Task statement: Every record that follows should appear again in your answer, exactly the same.

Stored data
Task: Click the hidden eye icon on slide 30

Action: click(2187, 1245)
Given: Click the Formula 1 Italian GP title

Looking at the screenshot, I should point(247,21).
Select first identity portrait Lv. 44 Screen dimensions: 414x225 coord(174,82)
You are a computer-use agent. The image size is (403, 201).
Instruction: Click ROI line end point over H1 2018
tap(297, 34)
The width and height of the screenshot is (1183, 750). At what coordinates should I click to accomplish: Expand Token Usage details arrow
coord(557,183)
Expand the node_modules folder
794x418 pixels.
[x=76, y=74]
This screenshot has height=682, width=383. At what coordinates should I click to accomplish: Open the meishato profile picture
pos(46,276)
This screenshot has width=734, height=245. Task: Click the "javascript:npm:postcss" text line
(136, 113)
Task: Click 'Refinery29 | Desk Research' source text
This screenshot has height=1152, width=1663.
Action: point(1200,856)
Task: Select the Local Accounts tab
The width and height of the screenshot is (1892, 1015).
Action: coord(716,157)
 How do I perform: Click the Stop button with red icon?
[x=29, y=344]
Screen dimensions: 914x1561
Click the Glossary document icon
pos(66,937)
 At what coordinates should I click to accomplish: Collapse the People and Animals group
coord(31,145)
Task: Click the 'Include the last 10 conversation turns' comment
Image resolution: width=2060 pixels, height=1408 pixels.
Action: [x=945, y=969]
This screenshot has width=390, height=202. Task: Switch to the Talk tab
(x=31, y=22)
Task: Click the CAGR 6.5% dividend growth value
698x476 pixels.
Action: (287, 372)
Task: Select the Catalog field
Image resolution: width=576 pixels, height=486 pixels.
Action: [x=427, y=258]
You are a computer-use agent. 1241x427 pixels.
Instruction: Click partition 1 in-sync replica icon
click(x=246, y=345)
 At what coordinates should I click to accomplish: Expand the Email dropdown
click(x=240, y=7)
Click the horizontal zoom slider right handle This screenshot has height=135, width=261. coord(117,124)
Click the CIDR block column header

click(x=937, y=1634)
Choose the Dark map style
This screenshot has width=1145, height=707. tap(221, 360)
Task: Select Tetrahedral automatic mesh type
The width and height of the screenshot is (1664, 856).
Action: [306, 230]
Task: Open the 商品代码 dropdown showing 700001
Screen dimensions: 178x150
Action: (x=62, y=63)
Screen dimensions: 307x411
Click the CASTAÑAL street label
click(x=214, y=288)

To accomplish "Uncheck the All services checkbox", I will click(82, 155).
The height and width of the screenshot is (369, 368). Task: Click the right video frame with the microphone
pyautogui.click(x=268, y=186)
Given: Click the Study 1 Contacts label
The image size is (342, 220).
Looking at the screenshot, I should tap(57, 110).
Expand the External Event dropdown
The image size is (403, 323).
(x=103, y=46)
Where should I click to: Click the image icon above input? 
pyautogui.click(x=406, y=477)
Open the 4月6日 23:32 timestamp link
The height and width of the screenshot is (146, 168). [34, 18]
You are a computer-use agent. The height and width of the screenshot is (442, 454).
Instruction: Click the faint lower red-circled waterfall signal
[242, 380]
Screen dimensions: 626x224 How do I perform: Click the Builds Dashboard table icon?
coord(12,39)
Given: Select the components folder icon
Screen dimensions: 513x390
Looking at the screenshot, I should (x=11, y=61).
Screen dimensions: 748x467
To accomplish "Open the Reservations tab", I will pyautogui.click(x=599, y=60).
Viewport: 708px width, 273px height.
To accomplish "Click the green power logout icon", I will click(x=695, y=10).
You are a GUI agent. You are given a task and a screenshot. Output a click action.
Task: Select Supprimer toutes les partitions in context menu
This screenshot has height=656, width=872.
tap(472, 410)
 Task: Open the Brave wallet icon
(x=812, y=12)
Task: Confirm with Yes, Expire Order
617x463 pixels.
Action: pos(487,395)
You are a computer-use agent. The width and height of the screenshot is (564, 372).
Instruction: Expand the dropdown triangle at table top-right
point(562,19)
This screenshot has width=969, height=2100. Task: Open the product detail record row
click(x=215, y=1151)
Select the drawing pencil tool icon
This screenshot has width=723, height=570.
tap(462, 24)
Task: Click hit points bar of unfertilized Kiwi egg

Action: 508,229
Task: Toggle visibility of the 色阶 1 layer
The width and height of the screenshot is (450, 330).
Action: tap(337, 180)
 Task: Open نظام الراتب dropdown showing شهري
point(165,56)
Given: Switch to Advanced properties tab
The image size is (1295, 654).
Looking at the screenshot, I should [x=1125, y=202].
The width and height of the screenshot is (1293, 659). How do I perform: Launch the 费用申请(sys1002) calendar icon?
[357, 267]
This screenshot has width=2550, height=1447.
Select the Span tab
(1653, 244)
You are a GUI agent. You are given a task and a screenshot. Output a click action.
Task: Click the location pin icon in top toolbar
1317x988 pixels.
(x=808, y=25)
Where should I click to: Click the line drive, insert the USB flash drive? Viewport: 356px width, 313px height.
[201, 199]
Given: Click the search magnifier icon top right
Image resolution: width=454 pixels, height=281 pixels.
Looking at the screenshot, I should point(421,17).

Expected answer:
Task: Click the hidden eye icon on slide 30

Action: click(2187, 1245)
Given: Click the Formula 1 Italian GP title

Looking at the screenshot, I should point(247,21).
Select first identity portrait Lv. 44 Screen dimensions: 414x225 coord(174,82)
You are a computer-use agent. The image size is (403, 201).
Instruction: Click ROI line end point over H1 2018
tap(297, 34)
The width and height of the screenshot is (1183, 750). At what coordinates should I click to accomplish: Expand Token Usage details arrow
coord(557,183)
Expand the node_modules folder
794x418 pixels.
[x=76, y=74]
This screenshot has height=682, width=383. At what coordinates should I click to accomplish: Open the meishato profile picture
pos(46,276)
This screenshot has width=734, height=245. Task: Click the "javascript:npm:postcss" text line
(136, 113)
Task: Click 'Refinery29 | Desk Research' source text
This screenshot has height=1152, width=1663.
Action: point(1200,856)
Task: Select the Local Accounts tab
The width and height of the screenshot is (1892, 1015).
Action: coord(716,157)
 How do I perform: Click the Stop button with red icon?
[x=29, y=344]
Screen dimensions: 914x1561
Click the Glossary document icon
pos(66,937)
 At what coordinates should I click to accomplish: Collapse the People and Animals group
coord(31,145)
Task: Click the 'Include the last 10 conversation turns' comment
Image resolution: width=2060 pixels, height=1408 pixels.
Action: [x=945, y=969]
This screenshot has width=390, height=202. Task: Switch to the Talk tab
(x=31, y=22)
Task: Click the CAGR 6.5% dividend growth value
698x476 pixels.
Action: (287, 372)
Task: Select the Catalog field
Image resolution: width=576 pixels, height=486 pixels.
Action: [x=427, y=258]
You are a computer-use agent. 1241x427 pixels.
Instruction: Click partition 1 in-sync replica icon
click(x=246, y=345)
 At what coordinates should I click to accomplish: Expand the Email dropdown
click(x=240, y=7)
Click the horizontal zoom slider right handle This screenshot has height=135, width=261. coord(117,124)
Click the CIDR block column header

click(x=937, y=1634)
Choose the Dark map style
This screenshot has width=1145, height=707. tap(221, 360)
Task: Select Tetrahedral automatic mesh type
The width and height of the screenshot is (1664, 856).
Action: [306, 230]
Task: Open the 商品代码 dropdown showing 700001
Screen dimensions: 178x150
Action: (x=62, y=63)
Screen dimensions: 307x411
Click the CASTAÑAL street label
click(x=214, y=288)

To accomplish "Uncheck the All services checkbox", I will click(82, 155).
The height and width of the screenshot is (369, 368). Task: Click the right video frame with the microphone
pyautogui.click(x=268, y=186)
Given: Click the Study 1 Contacts label
The image size is (342, 220).
Looking at the screenshot, I should tap(57, 110).
Expand the External Event dropdown
The image size is (403, 323).
(x=103, y=46)
Where should I click to: Click the image icon above input? 
pyautogui.click(x=406, y=477)
Open the 4月6日 23:32 timestamp link
The height and width of the screenshot is (146, 168). [34, 18]
You are a computer-use agent. The height and width of the screenshot is (442, 454).
Instruction: Click the faint lower red-circled waterfall signal
[242, 380]
Screen dimensions: 626x224 How do I perform: Click the Builds Dashboard table icon?
coord(12,39)
Given: Select the components folder icon
Screen dimensions: 513x390
Looking at the screenshot, I should (x=11, y=61).
Screen dimensions: 748x467
To accomplish "Open the Reservations tab", I will pyautogui.click(x=599, y=60).
Viewport: 708px width, 273px height.
To accomplish "Click the green power logout icon", I will click(x=695, y=10).
You are a GUI agent. You are given a task and a screenshot. Output a click action.
Task: Select Supprimer toutes les partitions in context menu
This screenshot has height=656, width=872.
tap(472, 410)
 Task: Open the Brave wallet icon
(x=812, y=12)
Task: Confirm with Yes, Expire Order
617x463 pixels.
Action: pos(487,395)
You are a computer-use agent. The width and height of the screenshot is (564, 372).
Instruction: Expand the dropdown triangle at table top-right
point(562,19)
This screenshot has width=969, height=2100. Task: Open the product detail record row
click(x=215, y=1151)
Select the drawing pencil tool icon
This screenshot has width=723, height=570.
tap(462, 24)
Task: Click hit points bar of unfertilized Kiwi egg

Action: 508,229
Task: Toggle visibility of the 色阶 1 layer
The width and height of the screenshot is (450, 330).
Action: tap(337, 180)
 Task: Open نظام الراتب dropdown showing شهري
point(165,56)
Given: Switch to Advanced properties tab
The image size is (1295, 654).
Looking at the screenshot, I should [x=1125, y=202].
The width and height of the screenshot is (1293, 659). How do I perform: Launch the 费用申请(sys1002) calendar icon?
[357, 267]
This screenshot has width=2550, height=1447.
Select the Span tab
(1653, 244)
You are a GUI agent. You are given a task and a screenshot. Output a click action.
Task: Click the location pin icon in top toolbar
1317x988 pixels.
(x=808, y=25)
Where should I click to: Click the line drive, insert the USB flash drive? Viewport: 356px width, 313px height.
[201, 199]
Given: Click the search magnifier icon top right
Image resolution: width=454 pixels, height=281 pixels.
Looking at the screenshot, I should point(421,17).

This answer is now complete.